ACTION ITEM
Each line of the data below from the one holding "The image size is (1288, 950)." to the one holding "Given: Click the Cancel button", inclusive, is to be reproduced exactly; no other line belongs in the answer.

(INFORMATION GIVEN Opens)

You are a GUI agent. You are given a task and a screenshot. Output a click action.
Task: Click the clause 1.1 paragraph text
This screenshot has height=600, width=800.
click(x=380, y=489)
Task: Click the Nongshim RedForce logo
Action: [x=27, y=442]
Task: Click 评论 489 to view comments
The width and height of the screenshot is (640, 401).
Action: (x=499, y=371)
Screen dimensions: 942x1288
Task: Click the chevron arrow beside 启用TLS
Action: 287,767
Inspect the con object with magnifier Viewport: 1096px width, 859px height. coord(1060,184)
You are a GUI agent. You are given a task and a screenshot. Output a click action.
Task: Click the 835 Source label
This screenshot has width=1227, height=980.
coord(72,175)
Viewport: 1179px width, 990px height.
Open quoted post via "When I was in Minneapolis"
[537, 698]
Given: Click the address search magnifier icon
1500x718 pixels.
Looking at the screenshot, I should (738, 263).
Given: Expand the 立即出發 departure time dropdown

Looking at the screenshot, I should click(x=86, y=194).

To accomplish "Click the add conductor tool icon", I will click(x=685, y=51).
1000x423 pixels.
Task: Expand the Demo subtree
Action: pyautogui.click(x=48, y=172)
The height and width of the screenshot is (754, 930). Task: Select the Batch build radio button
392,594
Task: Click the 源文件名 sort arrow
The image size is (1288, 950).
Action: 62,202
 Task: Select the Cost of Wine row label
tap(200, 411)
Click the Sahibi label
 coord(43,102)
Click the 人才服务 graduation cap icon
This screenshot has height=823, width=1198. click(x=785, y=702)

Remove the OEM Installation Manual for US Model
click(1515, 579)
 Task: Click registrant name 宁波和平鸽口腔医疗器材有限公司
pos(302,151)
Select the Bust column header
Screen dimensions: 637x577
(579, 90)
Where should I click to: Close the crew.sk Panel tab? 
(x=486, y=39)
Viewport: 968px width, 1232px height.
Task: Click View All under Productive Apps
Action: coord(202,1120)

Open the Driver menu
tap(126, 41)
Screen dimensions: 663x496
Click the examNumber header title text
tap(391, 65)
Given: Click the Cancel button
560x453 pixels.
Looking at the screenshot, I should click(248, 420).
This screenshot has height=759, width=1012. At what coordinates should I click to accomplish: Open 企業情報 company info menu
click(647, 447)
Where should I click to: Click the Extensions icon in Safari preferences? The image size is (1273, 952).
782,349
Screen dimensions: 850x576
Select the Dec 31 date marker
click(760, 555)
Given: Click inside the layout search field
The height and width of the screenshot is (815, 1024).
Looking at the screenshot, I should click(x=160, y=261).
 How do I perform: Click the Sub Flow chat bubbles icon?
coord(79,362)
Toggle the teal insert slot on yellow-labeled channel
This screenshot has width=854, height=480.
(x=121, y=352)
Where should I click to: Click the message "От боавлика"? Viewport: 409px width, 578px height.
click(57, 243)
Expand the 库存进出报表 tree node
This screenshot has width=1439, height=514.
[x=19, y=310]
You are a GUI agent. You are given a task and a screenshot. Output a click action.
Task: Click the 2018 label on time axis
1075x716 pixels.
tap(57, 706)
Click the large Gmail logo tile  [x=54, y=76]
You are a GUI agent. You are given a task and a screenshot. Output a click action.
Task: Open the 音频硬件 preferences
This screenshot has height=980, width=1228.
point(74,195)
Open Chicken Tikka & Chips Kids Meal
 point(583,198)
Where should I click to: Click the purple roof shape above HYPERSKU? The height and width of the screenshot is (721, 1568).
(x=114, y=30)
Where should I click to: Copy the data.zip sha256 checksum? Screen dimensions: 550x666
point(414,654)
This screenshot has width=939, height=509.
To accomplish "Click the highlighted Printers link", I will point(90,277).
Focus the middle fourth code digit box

(INFORMATION GIVEN Closes)

RESULT FOR THIS TASK
The image size is (1288, 950).
Action: 62,202
 Task: Select the Cost of Wine row label
tap(200, 411)
Click the Sahibi label
 coord(43,102)
Click the 人才服务 graduation cap icon
This screenshot has height=823, width=1198. click(x=785, y=702)

Remove the OEM Installation Manual for US Model
click(1515, 579)
 Task: Click registrant name 宁波和平鸽口腔医疗器材有限公司
pos(302,151)
Select the Bust column header
Screen dimensions: 637x577
(579, 90)
Where should I click to: Close the crew.sk Panel tab? 
(x=486, y=39)
Viewport: 968px width, 1232px height.
Task: Click View All under Productive Apps
Action: coord(202,1120)

Open the Driver menu
tap(126, 41)
Screen dimensions: 663x496
Click the examNumber header title text
tap(391, 65)
Given: Click the Cancel button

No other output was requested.